Abstract

This article discusses the processes, networks and contingencies underlying the making of scientific knowledge in the field, theorising these in relation to scholarship dealing with the field sciences which has engaged with the dynamics of ‘the field’ as complex site and context of knowledge production in particular disciplines. Drawing on the archive and scholarship of Dorothea Bleek, it examines a particular field research project centred on the reproduction of rock art and contrasts the ‘dirty’ detail of fieldwork with the sanitised texts produced later for public consumption. It describes the creation of knowledge in the field as a contingent, interactive and haphazard process at the rock face rather than the purposeful, coherent and methodical practice later presented as authoritative scientific knowledge. Through a close examination of a small-scale field research project, the article examines the personal relationships between the researcher and her assistants, and the broader social and political networks in which the particular inquiry was located. It shows how both the researcher and her assistants are inscribed into the outputs they produce in a variety of subtle ways and how knowledge flows in both directions between researcher and assistants.

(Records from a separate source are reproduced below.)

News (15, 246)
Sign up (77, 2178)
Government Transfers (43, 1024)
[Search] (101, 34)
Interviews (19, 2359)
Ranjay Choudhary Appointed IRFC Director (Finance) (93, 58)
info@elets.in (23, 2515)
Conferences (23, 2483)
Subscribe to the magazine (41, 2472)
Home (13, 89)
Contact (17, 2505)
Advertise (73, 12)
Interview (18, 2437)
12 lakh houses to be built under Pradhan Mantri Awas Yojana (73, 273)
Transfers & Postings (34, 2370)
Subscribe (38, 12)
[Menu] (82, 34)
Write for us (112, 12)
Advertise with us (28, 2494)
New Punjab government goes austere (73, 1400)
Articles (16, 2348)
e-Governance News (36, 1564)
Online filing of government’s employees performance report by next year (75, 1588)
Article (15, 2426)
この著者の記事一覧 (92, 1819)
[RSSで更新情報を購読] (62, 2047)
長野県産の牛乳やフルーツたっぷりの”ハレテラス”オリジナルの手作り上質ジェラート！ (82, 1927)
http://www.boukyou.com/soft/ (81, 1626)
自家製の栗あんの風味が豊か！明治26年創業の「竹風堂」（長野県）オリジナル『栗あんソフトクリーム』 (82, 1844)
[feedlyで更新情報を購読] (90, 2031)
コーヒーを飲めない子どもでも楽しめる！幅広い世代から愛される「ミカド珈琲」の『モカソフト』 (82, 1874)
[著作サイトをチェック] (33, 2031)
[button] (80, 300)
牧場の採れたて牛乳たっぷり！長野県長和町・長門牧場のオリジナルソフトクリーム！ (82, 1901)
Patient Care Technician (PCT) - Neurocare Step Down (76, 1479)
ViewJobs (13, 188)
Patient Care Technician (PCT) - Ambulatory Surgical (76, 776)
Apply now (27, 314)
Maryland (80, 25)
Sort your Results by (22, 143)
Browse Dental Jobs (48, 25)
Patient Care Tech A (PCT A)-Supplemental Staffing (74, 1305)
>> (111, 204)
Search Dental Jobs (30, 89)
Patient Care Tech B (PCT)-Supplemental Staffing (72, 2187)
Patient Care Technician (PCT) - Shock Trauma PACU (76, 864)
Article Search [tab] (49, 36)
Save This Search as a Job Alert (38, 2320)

It describes how methodology develops in organic, pragmatic ways often in reaction to the specifics of a particular field site and how the affectivities in terms of personalities and energies of the research assistants contribute to and influence research results. In addition, it examines the ways in which local or indigenous knowledge may be mediated through research assistants and supervisor to become part of the scientific knowledge that emerges at the end of the process.